Сделав большой глоток, гимнастка глубоко вздыхает.

— Ну, теперь-то всё в прошлом, и я могу рассказать, как это было сделано…

С поклонами появлялись то я, то моя сестра.

Мы — близнячки, я — Нина, она — Зина. Нас даже вблизи не сразу различишь. Порой сама не пойму, где я, где она.

Принесли как-то пачку наших фотографий, я говорю: «Вот это я!» А Зинка: «Нет, я!» Чуть не подрались! Снимали-то нас с манежа, одну за другой, и каждая была уверена, что там, где вышло удачно, там она! На нас все было одинаковое: и трико, и прическа, и серьги все до мелочей! У Зинки, правда, родинка над верхней губой, но она ее прикрывала помадой.

Так что же однажды сестричка подстроила? Выбрали самую красивую фотографию и говорит: «Видишь, тут на мне маленькая брошка? А у тебя такой нет!» Я разозлилась… и лучшую нашу фотографию — в клочья! А вообще-то в детстве нас даже мама отличить не могла! Бывало, раздается рев в коммунальном царстве, и наши соседи участливо спрашивают:

«Что случилось?»

Мама, шлепая меня по попке, отвечает:

«Зинка бабушке нагрубила!»

Я удваиваю рев:

«Я Нинка, а не Зинка!»

Мама, поняв ошибку, с досады начинает бить еще сильней. Потом, чтобы не путаться, за каждую провинность стала наказывать обеих. И мы к этому привыкли! Бывает, одной мама дает подзатыльник, а другая голову наклоняет, чтобы времени не терять.

Но вообще-то и мама, и бабушка очень нас любили и баловали.

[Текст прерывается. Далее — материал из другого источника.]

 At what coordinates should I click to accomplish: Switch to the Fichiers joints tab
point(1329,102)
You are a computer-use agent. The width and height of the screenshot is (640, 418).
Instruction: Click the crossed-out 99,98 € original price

А папа, как только узнал, что нас двое, предпочел жить отдельно. Впрочем, когда выяснилось, что сестры идут «учиться на цирковых артисток», произошел коллективный обморок.

Мы, однако, настояли на своем! Идя на экзамен, оделись одинаково, шли в ногу и, еще входя в училище, обратили на себя всеобщее внимание. А в зале сели на видное место рядом, обе закинули ногу за ногу, вместе достали из одинаковых сумок одинаковые зеркальца и одним и тем же движением руки поправили одинаковые прически и слегка намазали губы, дабы Зинкина родинка не нарушала сходства. Так что впечатление произвели еще до начала экзаменов.

«Вы кто?» — спрашивала комиссия.

«Нина», — отвечаю.

Доходит очередь до сестры, но вхожу опять я.

«Вы кто?»

«Зина», — говорю, не моргнув глазом, поскольку номера эти мы еще в школе откалывали.

Так и зачислили нас в цирковое училище обеих.

Работал там педагог Иван Иванович, красивый мужчина, замечательный режиссер и человек хороший. И хотя он был старше нас двоих вместе взятых, мы обе в него тут же влюбились.

Не было у Ивана Ивановича ни жены, ни детей — только один цирк, которому он был фанатически предан. Он прошел в нем все жанры и не захотел покидать его атмосферу. С утра до вечера с кем-то репетировал, что-то поправлял, кому-то показывал, придумывал, часто ошибался, но опять искал и в конце концов находил!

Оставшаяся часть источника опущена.